Passage given:
You are viewing a plain text version of this content. The canonical link for it is here.
Posted to issues@spark.apache.org by "Josh Rosen (JIRA)" <ji...@apache.org> on 2019/04/26 02:10:00 UTC
[jira] [Updated] (SPARK-27573) Collapse adjacent physical aggregate operators when possible

     [ https://issues.apache.org/jira/browse/SPARK-27573?page=com.atlassian.jira.plugin.system.issuetabpanels:all-tabpanel ]

Josh Rosen updated SPARK-27573:
-------------------------------
    Summary: Collapse adjacent physical aggregate operators when possible  (was: Collapse adjacent aggregate physical operators when possible)

> Collapse adjacent physical aggregate operators when possible
> ------------------------------------------------------------
>
>                 Key: SPARK-27573
>                 URL: https://issues.apache.org/jira/browse/SPARK-27573
>             Project: Spark
>          Issue Type: Improvement
>          Components: Optimizer, SQL
>    Affects Versions: 2.4.0
>            Reporter: Josh Rosen
>            Priority: Major
>
> When an aggregation requires a shuffle, Spark SQL performs separate partial and final aggregations:
> {code:java}
> sql("select id % 100 as k, id as v from range(100000)")
>   .groupBy("k")
>   .sum("v")
>   .explain
> == Physical Plan ==
> *(2) HashAggregate(keys=[k#64L], functions=[sum(v#65L)])
> +- Exchange(coordinator id: 2031684357) hashpartitioning(k#64L, 5340), coordinator[target post-shuffle partition size: 67108864]
>    +- *(1) HashAggregate(keys=[k#64L], functions=[partial_sum(v#65L)])
>       +- *(1) Project [(id#66L % 100) AS k#64L, id#66L AS v#65L]
>          +- *(1) Range (0, 100000, step=1, splits=10)
> {code}
> However, consider what happens if the dataset being aggregated is already pre-partitioned by the aggregate's grouping columns:
> {code:java}
> sql("select id % 100 as k, id as v from range(100000)")
>   .repartition(10, $"k")
>   .groupBy("k")
>   .sum("v")
>   .explain
> == Physical Plan ==
> *(2) HashAggregate(keys=[k#50L], functions=[sum(v#51L)], output=[k#50L, sum(v)#58L])

Work to do:
1) In the Spark aggregate issue above, which version is listed as affected?
2) Carry on the Spark aggregate issue from the last line shown.

Dataset rows:
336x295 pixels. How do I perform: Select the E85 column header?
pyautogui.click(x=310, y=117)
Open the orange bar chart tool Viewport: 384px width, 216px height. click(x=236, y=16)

--

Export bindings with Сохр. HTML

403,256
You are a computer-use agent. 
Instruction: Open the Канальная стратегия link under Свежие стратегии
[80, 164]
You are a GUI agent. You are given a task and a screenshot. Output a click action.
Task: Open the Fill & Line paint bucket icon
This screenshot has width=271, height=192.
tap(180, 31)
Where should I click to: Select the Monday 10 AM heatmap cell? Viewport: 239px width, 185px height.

Final results:
1) 2.4.0

2)
> +- *(2) HashAggregate(keys=[k#50L], functions=[partial_sum(v#51L)], output=[k#50L, sum#63L])
>    +- Exchange(coordinator id: 39015877) hashpartitioning(k#50L, 10), coordinator[target post-shuffle partition size: 67108864]
>       +- *(1) Project [(id#52L % 100) AS k#50L, id#52L AS v#51L]
>          +- *(1) Range (0, 100000, step=1, splits=10) 
> {code}
> Here, we end up with back-to-back HashAggregate operators which are performed as part of the same stage.
> For certain aggregates (e.g. _sum_, _count_), this duplication is unnecessary: we could have just performed a total aggregation instead!
> The duplicate aggregate is problematic in cases where the aggregate inputs and outputs are the same order of magnitude (e.g.counting the number of duplicate records in a dataset where duplicates are extremely rare).
> My motivation for this optimization is similar to SPARK-1412: I know that partial aggregation doesn't help for my workload, so I want to somehow coerce Spark into skipping the ineffective partial aggregation and jumping directly to total aggregation.



--
This message was sent by Atlassian JIRA
(v7.6.3#76005)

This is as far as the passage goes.